:: Problems to solve ::
#1 Reproduce, without alteration, the portion of the Python-Dev message between "[Python-Dev] Retrieve an" and "lot of ways.", inclusive.
#2 Determine whether each statement agrees with the Python-Dev message: (a) the message was sent in November 2009; (b) random.choice works on sets; (c) the hash table implementation provides O(1) access. For each, answer yes or no and quote the words of the message that decide it.

* start Supplied text *

[Python-Dev] Retrieve an arbitrary element from a set withoutremoving it
Guido van Rossum
guido at python.org
Tue Nov 3 19:56:44 CET 2009
On Tue, Nov 3, 2009 at 12:20 AM, Yuvgoog Greenle <ubershmekel at gmail.com> wrote:
> On Tue, Nov 3, 2009 at 12:19 AM, Greg Ewing <greg.ewing at canterbury.ac.nz>
> wrote:
>>
>> Cameron Simpson wrote:
>>
>>> Personally, I'm for the iteration spec in a lot of ways.
>>>
>>> Firstly, a .get()/.pick() that always returns the same element feels
>>> horrible. Is there anyone here who _likes_ it?
>>
>
> State might cause people to use this to iterate which would be just plain
> wrong. The 2 things I have a bad feeling about is:
> 1. random.choice could be a pythonic alternative to what some have mentioned
> here but it doesn't work on sets. The following code raises TypeError: 'set'
> object does not support indexing:
> import random
> random.choice(set([1,2,3,4,5,6]))
There is a huge difference between picking a random element of a set
and picking an arbitrary one. Algorithms that need randomness *must*
use the random generator (and because the hash table implementation
doesn't provide O(1) access they will have to use a list first).

* end Supplied text *
* start Dataset section *

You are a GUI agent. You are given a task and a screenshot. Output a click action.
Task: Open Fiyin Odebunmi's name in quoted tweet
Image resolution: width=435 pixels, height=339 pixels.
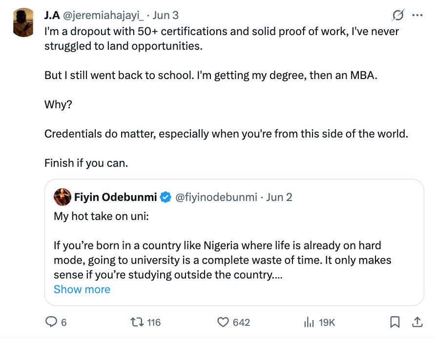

* end Dataset section *

:: Set of answers ::
#1
[Python-Dev] Retrieve an arbitrary element from a set withoutremoving it
Guido van Rossum
guido at python.org
Tue Nov 3 19:56:44 CET 2009
On Tue, Nov 3, 2009 at 12:20 AM, Yuvgoog Greenle <ubershmekel at gmail.com> wrote:
> On Tue, Nov 3, 2009 at 12:19 AM, Greg Ewing <greg.ewing at canterbury.ac.nz>
> wrote:
>>
>> Cameron Simpson wrote:
>>
>>> Personally, I'm for the iteration spec in a lot of ways.

#2
(a) Yes: "Tue Nov 3 19:56:44 CET 2009"
(b) No: "it doesn't work on sets"
(c) No: "the hash table implementation doesn't provide O(1) access"